I did it. I made it through February. I know you must be thinking, And so? Well, let me tell you a story and you’ll see why it matters.
It was Tuesday, February 7th. I was heading home after leaving work early to once again be seen by my doctor. I’ve been battling my health for a good part of the last two months and nothing they’ve done for me up to that point seemed to be working. As I sat fitfully and annoyed that I was late for date night I thought about my birthday that fell the next day. Had I not been driving I probably would have fell to my knees and wept.
You see, it’s been a while since I could associate my birthday with anything good. There was no good reason to celebrate. My birthday was sandwiched between the due date of my lost son and the death of my dad. I thought I had nothing to live for during that stretch of February. In 2014 depression took such a strong hold in my life. I honestly didn’t believe I would ever see light again.
As I drove home on Tuesday the only thing that I could think of was pray. Not because I was upset. Or sad. Or miserable. Or that I needed help. Not because I was scared. Or alone. Or because anything was wrong. I wanted to, had to, needed to pray because I was struck with complete awe in how God works. I wanted to, had to, needed to pray because I was humbled that I could finally see light. I turned up my worship music and got in the presence of God because it was there that I finally realized I was free.
See, when my depression steered its ugly head after the passing of my dad everything went incredibly dark. When I say dark, I mean dark. I destroyed everything I knew that was right and good in my life. I purposely swallowed as much water as I could in hopes that I would drown. Every candle that was lit in the night for me I doused. Every life ring that was thrown for me to take hold I severed. Those that sought to help me I spurned. I allowed depression to cripple everything I was. It turned me into someone I would never be able to recognize.
My deepest regret was walking away from God. He cradled me in His arms when my parents separated. He carried me as a teenager while I struggled with the sexual assaults. He held me when I lost my first angel baby, and my second, through my last. He sheltered me when I was diagnosed with PCOS, Sjogrens and everything else the doctors wanted to give me. And yet, I looked at Him and thought I could do better. I looked at Him and blamed Him for every heartache that I harbored. And I refused to listen to anyone who tried to help me see.

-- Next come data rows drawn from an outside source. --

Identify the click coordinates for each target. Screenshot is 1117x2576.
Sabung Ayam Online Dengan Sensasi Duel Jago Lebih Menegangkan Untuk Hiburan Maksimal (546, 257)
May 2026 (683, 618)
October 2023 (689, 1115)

In my darkness God continued to love me. He continued to speak and find ways to give me life, “My grace is all you need,” He’d say (2 Corinthians 12:9). No matter how many times I would turn my face from Him, God kept showing me love and love abundantly. He slowly chipped at the crack in my wall. Even when I wasn’t ready to allow Him in, even when I saw Him as the cause of my pain. “Come to me, Pearl. Bring your heavy heart and I will give you rest,” He would continue to promise (Matthew 11:28). No matter how much I pushed He continued to forgive me and reach out.
As I sit here today thinking of the last three years I cannot be anything but grateful. How many times had I comteplated running away? Self-harm? Suicide? I thought I had nothing to live for, nothing to hold on to. I am so embarrassed to admit how dark my life had turned. “Draw near to Me,” God would tell me. “There you will find mercy and grace through your time of need.” (Hebrews 4:16) And I would, but not to find help but to yell, kick, and punch my anger towards Him. “You, God,” I’d say, “You were supposed to protect me.” Then I’d try to push Him farther away.
As I began going to church again in May of 2016 it was then that things really started to click. He would put people in my path that began to chip at my walls. Prayers. Standing in agreement. Being included. Laughter. No judgement. Friendship. As God worked through them something began to happen. “Even when you pushed Me away,” He explained, “mercy and grace was given to you.” (Daniel 9:9) My heart began to unthaw. I didn’t realize what was happening right away. But, I knew something good was taking place.
On February 7, 2017 it all made sense. Hours before my birthday, a day that brought so much pain the last three years, I was pain free. Did I miss Jackson? Of course. Did I miss my dad? Indefinitely. But, my heart didn’t break. I looked up as I drove home, “God?” I needed to know this lightness I was feeling was real. Funny how I still questioned the validity because I couldn’t see how I deserved it. During my drive home He said, “You called me for help and I healed you.” (Psalm 30:2) I just needed to allow Him to.
I spent my birthday celebrating with family and friends. My heart was full as I listened to the mPact group sing happy birthday to me not once but twice. Then my little Rainbows would do it again as my husband brought cake and ice cream to celebrate. I allowed God to fill my heart and I wasn’t disappointed.
I’ve grown accustomed to February being a crappy month. But no more. While I’ve had difficulties just getting through some days I’ve realized my Source. And this month I was able to take a step through every difficulty because I knew Who walked before me. My heart is quickened know what an awesome God I serve.